9. The learned trial Judge further held that in contractual sphere, as in all other state actions, the state and all its instrumentalities, have to conform to Art. 14 of the Constitution of which non-arbitrariness is a significant fact. A public authority possesses powers only to use them for public good, which imposed the duty to act fairly and to adopt a procedure which is fair play in action. Due observance of this obligation as a part of good administration raises a reasonable or legitimate expectation in every citizen to be treated fairly in its interaction within the state and its instrumentalities. The learned single Judge relied on the observance in F.C.I, v. Kamdhenu Cattle Food Industries in this context.

10. The learned single Judge further held that the Kalyani Spinning Mills Ltd. took an unreasonable and arbitrary stand and the writ petitioner was justified in asking for an order directing the Company to deliver the goods pursuant to the contactual obligations in terms of concluded contract entered into between the parties. Accordingly, the learned single Judge allowed the writ application and directed the Kalyani Spinning Mills Ltd. to rescind and, not to give effect to the advertisement published in "The Statesman" dated 4th Sept. 1992 in terms of prayer (a) of the petition. The learned single Judge passed a further direct ion upon the Kalyani Spinning Mills Ltd. to forthwith deliver the goods or machinery in favour of the writ petitioner in terms of prayer (b) of the petition and directed that the delivery of the goods would include 64 items which formed the subject matter of the contract which should be done as early as possible upon payment of the entire balance price of the said machineries, subject to adjustment of the deposited money lying with the Company in the form of earnest, money already made by the writ petitioner.

11. Mr. Chittaranjan Panda, learned Advocate for the appellant contended before us that Kalyani Spinning Mills is in the nature of a Company and was not amenable to the writ jurisdiction of this Hon'ble, Court, we have gone through the Memorandum and Articles of Association of the said Company which is a Government Company and we are of the clear view that since it is fully a Government Company, it is amenable to the writ jurisdiction of the court within the extended meaning of Art. 12 of the Constitution of India and conform to the wider meaning of the State.

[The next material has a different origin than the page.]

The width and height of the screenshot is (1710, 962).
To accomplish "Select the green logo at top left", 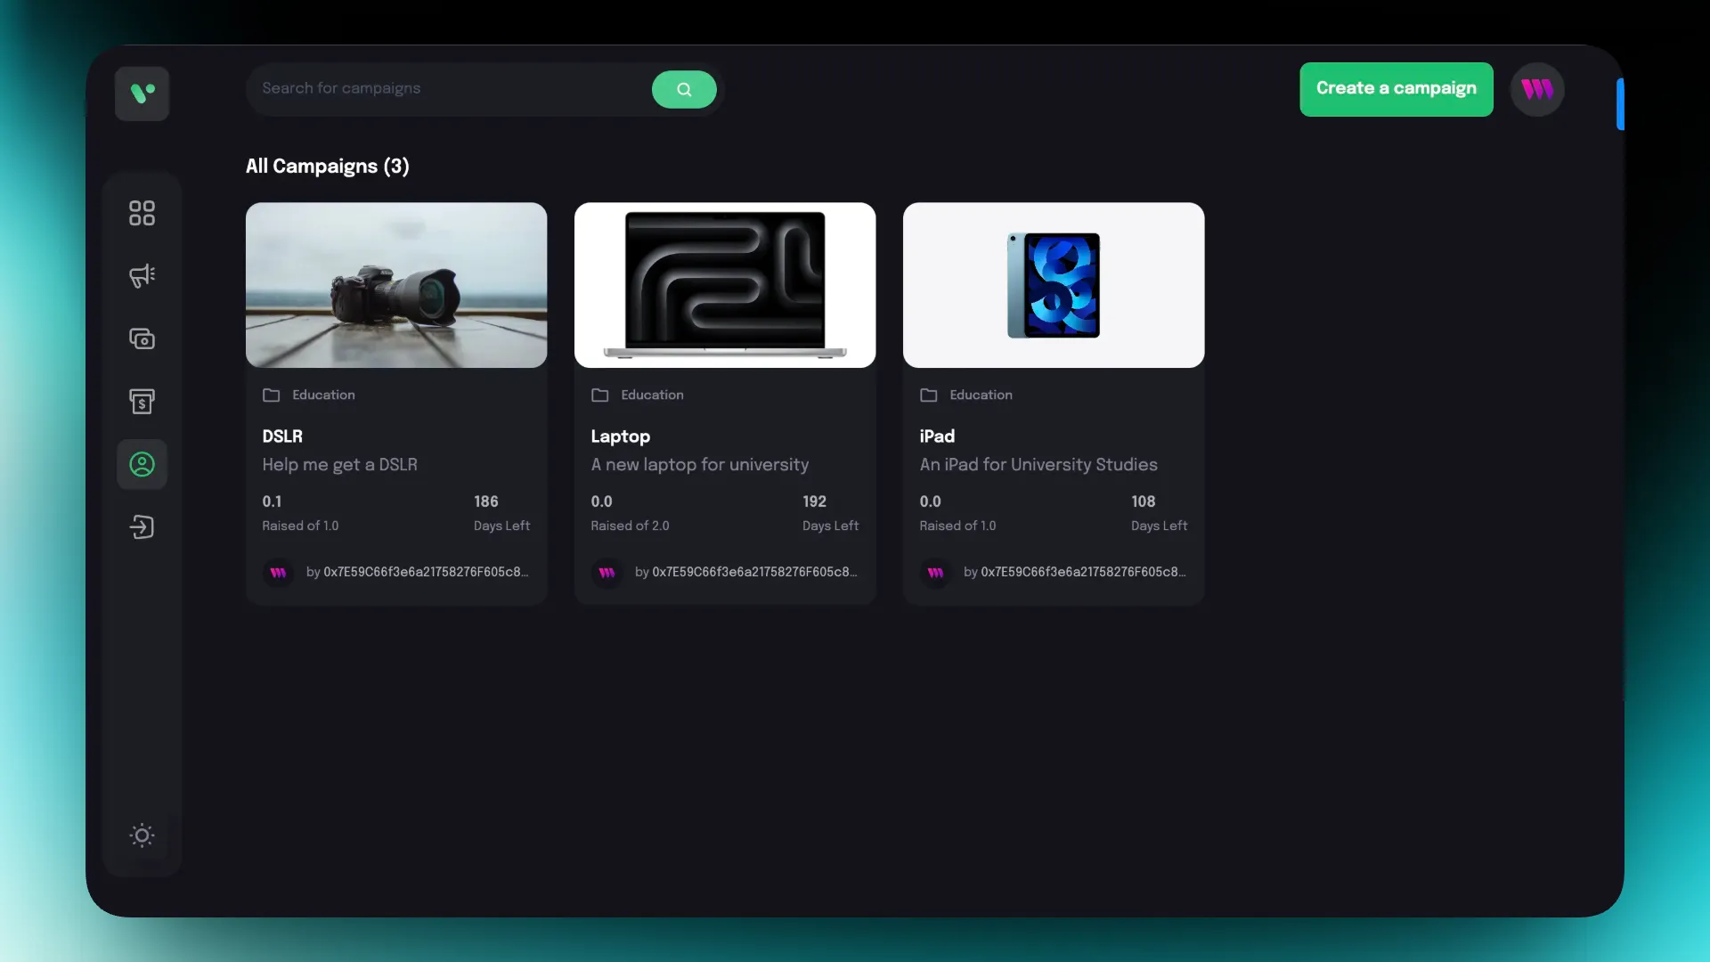I will [142, 94].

12. The next branch of arguments made by Mr. Panda was with regard to the application of the constitutional writs within the domain of contractual obligations. Both Mr. Panda appearing for the appellant and Mr. Jayanta Mitra, the learned counsel for the writ petitioner respondent relied upon a Division Bench Judgment of our court in Marine Engineering v. Siddeswar Haldar reported in 1991 (2) Cal HCN 161 : 1991 (I) CLJ 467. The Division Bench also relied upon several Supreme Court decisions on the field including the decision in Radha Krishna Agarwal v. State of Bihar . The Division Bench also relied upon the observation of the Supreme Court in the case of Kumari Shrilekha Vidarthi v. State of U.P. . In Radha Krishna Agarwal v. State of Bihar the different types of contract in connection with the exercise of power under Art." 226 of the Constitution of India were examined and it was found that the Patna High Court was of the view that they were mainly of three types at page 1500.

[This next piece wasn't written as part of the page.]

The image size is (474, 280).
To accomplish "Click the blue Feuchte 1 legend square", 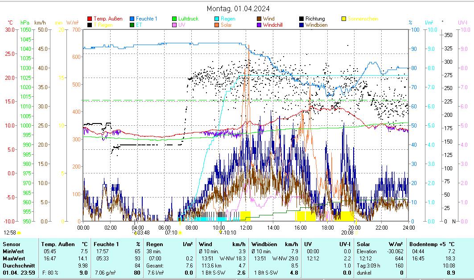I will click(x=132, y=19).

(i) where the petitioner makes a grivance of breach of promise on the part of the State in cases where on an assurance or promise made by the State, he has acted to his prejudice and predicament, but the agreement is short of a contract within the meaning of Art. 299 of the Constitution of India.
(ii) where the contract entered into between the person aggrieved and the State is in exercise of a statutory power under certain Acts or Rules framed thereunder and the petitioner alleges a breach on the part of the State and,
(iii) where the contract entered into between the State and the person aggrieved is non-statutory and purely contractual and the rights and liabilities of the parties are governed by the terms of the contract and the petitioner complains about breach of such contract by the State.

13. With regard to the first two cases Patna High Court expressed a view that a writ application under Art. 226 of the Constitution of India was maintainable. So far as the cases falling under third category were concerned, that is contracts entered into between the State and the person aggrieved being non-statutory and purely contractual and where the petitioner complains about breach of terms of such contract by the State, it had been held that no application invoking the jurisdiction of the High Court under Art. 226 of the Constitution of India was maintainable. The Supreme Court, however, referring to these type of cases under the third category observed inter alia as follows:--

"It then very rightly held that the cases now before us should be placed in the third category where questions of pure alleged breaches of contract are involved. It held upon the strength of Umakant Saran v. State of Bihar , Lekhraj Sathram Das v. N.M. Shah and B. K. Sinhav. State of Bihar , that no writ or order can issue under Art. 226 of the Constitution of India in such cases to compel the authorities to remedy a breach of contract pure and simple".

14. The Division Bench in Marine Engineer v. Siddeswar Haldar (ibid) observed that there may be yet some other cases which may be placed in the fourth category "where the contract entered into between the State and the person aggrieved is non-statutory and. purely contractual but such contract has been cancelled on a ground, de hors any of the terms of the contract and which is per se violative of Art. 14 of the Constitution". Even in such cases an application under Art. 226 of the Constitution of India shall be maintainable.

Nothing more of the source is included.